Das EU-weite System zur Chargenprüfung und damit Qualitätssicherung von Impfstoffen erwies sich auch in dieser schwierigen Situation als erfolgreich. Das bestehende Netzwerk der von dem EDQM koordinierten OMCL, das Verfahren der EU-Zertifikatausstellung und -anerkennung sowie die Vorgabe, jede Charge routinemäßig in nur einem OMCL zu testen, erwies sich in der Krise als robust. So konnte eine große Anzahl von Impfstoffchargen in sehr kurzer Zeit und dennoch den strengen Kriterien entsprechend geprüft werden. Alle für den Markt freigegebenen Impfstoffchargen erfüllten die erforderlichen Qualitätsstandards.

Die Weltgesundheitsorganisation (World Health Organization, WHO) etablierte zudem ein Netzwerk nationaler Kontrolllabore (WHO-National Control Laboratory Network for Biologicals, NNB), um durch Kommunikation und Austausch zwischen den Mitgliedern das Vertrauen in die Chargenfreigabe durch nationale Kontrolllabore und Behörden zu fördern. Durch das WHO-NNB soll der Zugang zu Impfstoffen auf dem globalen Markt erleichtert werden, doppelte Qualitätsprüfungen sollen vermieden werden. Die meisten europäischen OMCL, die die Impfstoff-Chargenprüfung nach dem OCABR-System vornehmen, sind übrigens auch Vollmitglieder im WHO-NNB.

Mehr als die Hälfte der von den europäischen OMCL geprüften Chargen wurden außerhalb der EU/EWR auf den Markt gebracht und kamen in 160 Nicht-EU-Staaten zum Einsatz. Durch Transparenz und Kommunikation des OCABR-Systems sowie aufgrund der Unterstützung der WHO vertrauten auch nicht EU-Staaten dem EU-Zertifikat, sodass keine redundanten Chargenprüfungen erfolgten.

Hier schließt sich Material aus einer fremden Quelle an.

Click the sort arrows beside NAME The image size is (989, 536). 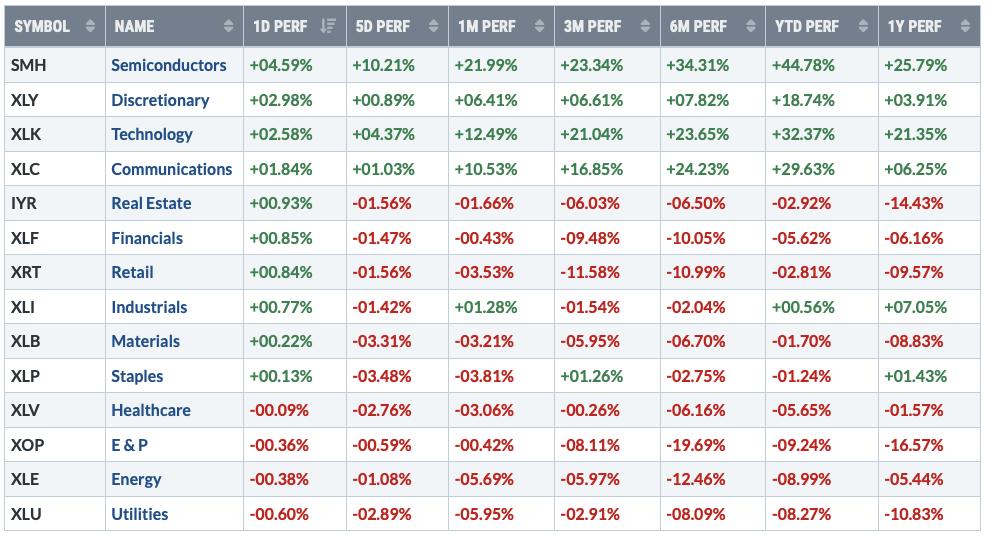click(229, 27)
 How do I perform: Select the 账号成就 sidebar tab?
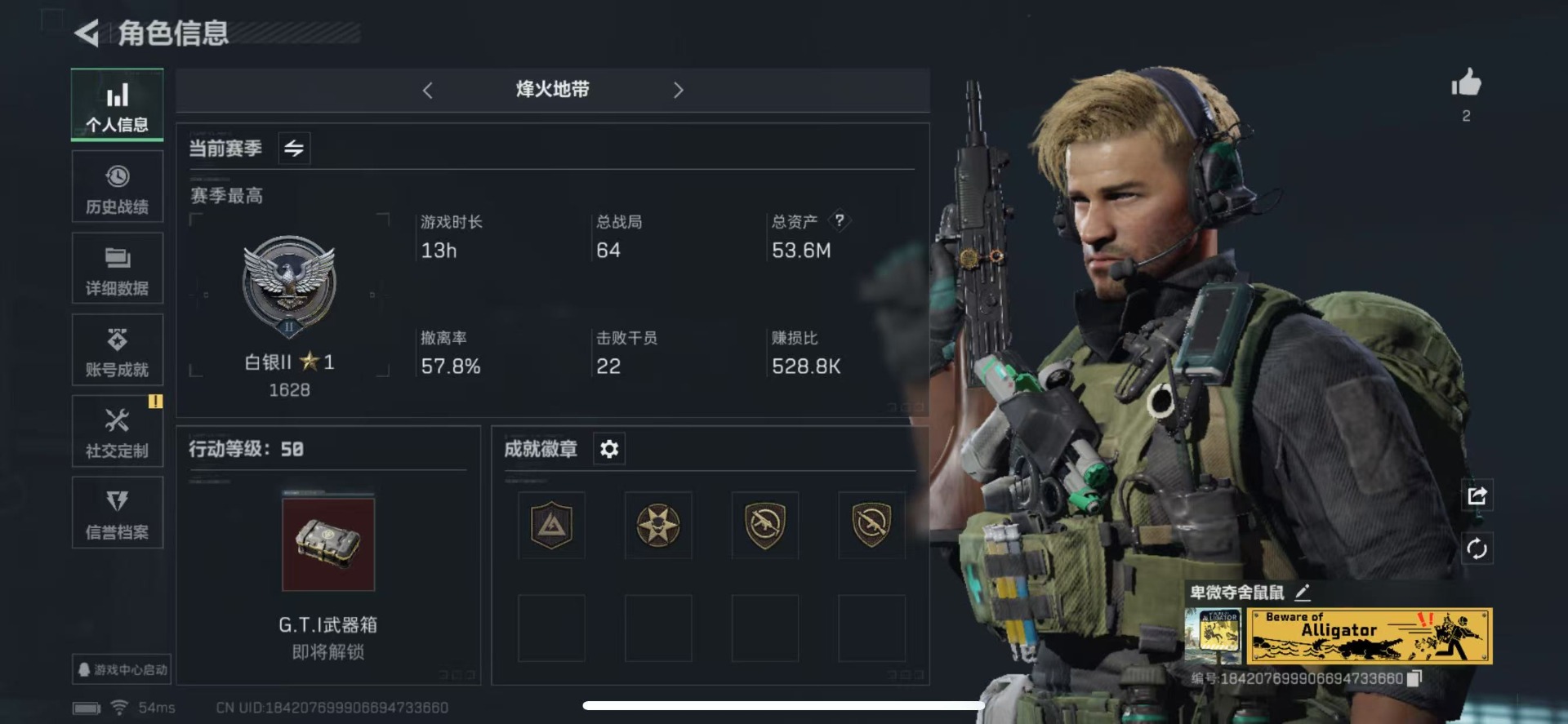tap(118, 350)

Möglich wurden diese Erfolge durch enge Zusammenarbeit von Arzneimittelbehörden, OMCL und Herstellern. Die weltweite Koalition für Innovationen in der Epidemievorbereitung (Coalition for Epidemic Preparedness Innovations, CEPI/COVAX) förderte diese Zusammenarbeit.

Originalpublikation

Der ausführliche Bericht erschien bei npj Vaccines (in Englisch):

Milne C, Wagner R, Cano F, Bruysters M, Waeterloos G, Pullirsch D, Wierer M, Mallet L (2023): Independent control of COVID-19 vaccines by EU Official Control Authority Batch Release: challenges, strengths and successes.
NPJ Vaccines Feb 23 [Epub ahead of print].